[EXERCISE DATA — start]
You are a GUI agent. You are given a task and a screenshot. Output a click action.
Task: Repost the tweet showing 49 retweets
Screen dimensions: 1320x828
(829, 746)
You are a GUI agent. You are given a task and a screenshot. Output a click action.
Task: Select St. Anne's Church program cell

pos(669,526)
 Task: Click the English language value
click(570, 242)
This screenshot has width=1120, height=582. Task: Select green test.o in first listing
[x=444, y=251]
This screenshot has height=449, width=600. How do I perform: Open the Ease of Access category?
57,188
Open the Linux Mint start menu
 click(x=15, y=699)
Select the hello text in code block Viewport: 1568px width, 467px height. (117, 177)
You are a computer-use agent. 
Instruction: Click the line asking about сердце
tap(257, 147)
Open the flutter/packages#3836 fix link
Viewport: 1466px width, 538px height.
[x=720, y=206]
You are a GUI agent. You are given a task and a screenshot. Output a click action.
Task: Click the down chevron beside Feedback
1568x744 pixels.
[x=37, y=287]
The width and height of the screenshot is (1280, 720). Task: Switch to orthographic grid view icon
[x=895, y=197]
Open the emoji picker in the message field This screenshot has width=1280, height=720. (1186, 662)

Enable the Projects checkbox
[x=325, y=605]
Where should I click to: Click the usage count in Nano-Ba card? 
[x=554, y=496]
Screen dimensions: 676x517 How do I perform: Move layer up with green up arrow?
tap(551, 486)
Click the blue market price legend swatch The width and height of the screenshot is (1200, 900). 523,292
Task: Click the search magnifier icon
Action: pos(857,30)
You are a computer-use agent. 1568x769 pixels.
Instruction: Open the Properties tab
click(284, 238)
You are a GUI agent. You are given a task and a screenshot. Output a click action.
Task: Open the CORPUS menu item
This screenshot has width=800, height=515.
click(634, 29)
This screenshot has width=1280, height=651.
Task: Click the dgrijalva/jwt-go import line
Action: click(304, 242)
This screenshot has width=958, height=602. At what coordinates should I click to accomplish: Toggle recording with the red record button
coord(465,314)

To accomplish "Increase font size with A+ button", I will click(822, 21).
[EXERCISE DATA — finish]
_WHAT TO DO_. Out of the material above, output word for word the line with "Task: Click the English language value", the line with "You are a computer-use agent. 1568x769", and all lines between them, with nothing else.

_TASK OUTPUT_.
 Task: Click the English language value
click(570, 242)
This screenshot has width=1120, height=582. Task: Select green test.o in first listing
[x=444, y=251]
This screenshot has height=449, width=600. How do I perform: Open the Ease of Access category?
57,188
Open the Linux Mint start menu
 click(x=15, y=699)
Select the hello text in code block Viewport: 1568px width, 467px height. (117, 177)
You are a computer-use agent. 
Instruction: Click the line asking about сердце
tap(257, 147)
Open the flutter/packages#3836 fix link
Viewport: 1466px width, 538px height.
[x=720, y=206]
You are a GUI agent. You are given a task and a screenshot. Output a click action.
Task: Click the down chevron beside Feedback
1568x744 pixels.
[x=37, y=287]
The width and height of the screenshot is (1280, 720). Task: Switch to orthographic grid view icon
[x=895, y=197]
Open the emoji picker in the message field This screenshot has width=1280, height=720. (1186, 662)

Enable the Projects checkbox
[x=325, y=605]
Where should I click to: Click the usage count in Nano-Ba card? 
[x=554, y=496]
Screen dimensions: 676x517 How do I perform: Move layer up with green up arrow?
tap(551, 486)
Click the blue market price legend swatch The width and height of the screenshot is (1200, 900). 523,292
Task: Click the search magnifier icon
Action: pos(857,30)
You are a computer-use agent. 1568x769 pixels.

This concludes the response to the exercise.